The Game of Cootie is a children's dice rolling and set collection tabletop game for two to four players. The object is to be the first to build a three-dimensional bug-like object called a "cootie" from a variety of plastic body parts. Created by William Schaper in 1948 and based on the traditional dice game Beetle, the game was launched in 1949 and was commercially successful, with copies totalling more than one million in the first few years. In 1973, Cootie was acquired by Tyco Toys, and, in 1986, by Hasbro subsidiary Milton Bradley. The game was given a new look and continued to enjoy commercial success. Several companies published cootie games in the first half of the twentieth century, but only Schaper's featured a free-standing, three-dimensional cootie. In 2003, Cootie was named to the Toy Industry Association's "Century of Toys List".

Game play
The object of the original 1949 game is to be the first player to build a "cootie" piece by piece from various plastic body parts that include a beehive-like body, a head, antennae, eyes, a coiled proboscis, and six legs.  Body parts are acquired following the player's roll of a dice, with each number on the dice corresponding to one of the body parts. The body corresponds to one, the head to two, three to the antennas (feelers), four to the eye, five to the proboscis (mouth), and six to the leg. The first part to be acquired must be the body, and then the head. All other body parts may then be acquired in any order. When a player acquires a part, an additional throw of the die is allowed in an attempt to acquire another part.  The winner is the first player to completely assemble a cootie.

Etymology
The earliest recorded use of the word "cootie" appears in Albert N. Depew's  World War I memoir, Gunner Depew (1918): "Of course you know what the word 'cooties' means....When you get near the trenches you get a course in the natural history of bugs, lice, rats and every kind of pest that had ever been invented." The word may be derived from Malaysian kutu, a head louse. In North American English, children use the word to refer to a fictitious disease or condition, often infecting members of the opposite sex. Among children, the word  effectively serves as a device for enforcing separation of the sexes.

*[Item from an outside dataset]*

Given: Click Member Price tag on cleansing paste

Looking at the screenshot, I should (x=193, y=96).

Design and product history
In 1948, Robbinsdale, Minnesota, postman William H. Schaper whittled a bug-like fishing lure he believed had toy potential, and sold it (and others like it) in his store as a sideline to his homebound business of manufacturing small commercial popcorn machines.  Eventually, he created a game around his creation, and, in 1949, molded it in plastic and formed the W. H. Schaper Mfg. Co. Inc.

Schaper offered Dayton's, a local department store, several Cootie sets on consignment and the game proved a hit, selling 5,592 by the end of 1950.  By 1952, Schaper's company sold 1.2 million Cootie games, and thereafter, a million games a year. By the mid-1960s, Schaper's company was selling more than twenty-five different games from its Golden Valley, Minnesota, headquarters.  In Australia, the game was distributed by Toltoys in the late 60s under the title Creepy Critters. Cootie was one of many revamped traditional games cast in plastic by the Schaper company. Several games had bug titles such as Tickle Bee, Inch Worm, and Tumble Bug.

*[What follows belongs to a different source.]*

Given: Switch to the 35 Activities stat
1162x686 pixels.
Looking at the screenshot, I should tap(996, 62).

The company eventually produced Cootie spinoffs such as Giant Cootie and Deluxe 6 Cootie, a game with six cooties instead of four.  In the late 1960s, Sears offered an exclusive Cootie House with a vinyl mat and eight Cooties.

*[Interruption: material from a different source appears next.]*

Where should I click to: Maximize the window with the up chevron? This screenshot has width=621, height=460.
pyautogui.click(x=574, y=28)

Tyco Toys bought W.H. Schaper Mfg. Co. Inc. in 1973 and manufactured the game with a change in the bug design but little change to the original game rules. In 1986, Hasbro, through its subsidiary Milton Bradley Co., arranged with Tyco Toys Inc. to purchase Cootie and three other games from the Schaper Toy Division of Kusan Inc.  Milton Bradley brought a new look to Cootie with legs that sported in-line skates, sneakers, and other accessories.

Though the Schaper company published other games including Ants in the Pants, Don't Spill the Beans, and Don't Break the Ice,  Cootie remained the company's best seller with over 50 million games sold between 1949 and 2005.

Other cootie games

Schaper's game was not the first based upon the insect known as the "cootie".  The creature was the subject of several tabletop games, mostly pencil and paper games, in the decades of the twentieth century following World War I. The Cootie Game fashioned by the Irvin-Smith Company about 1915 was a hand-held game that involved tilting capsules into a trap over a background illustration depicting a WWI battlefield.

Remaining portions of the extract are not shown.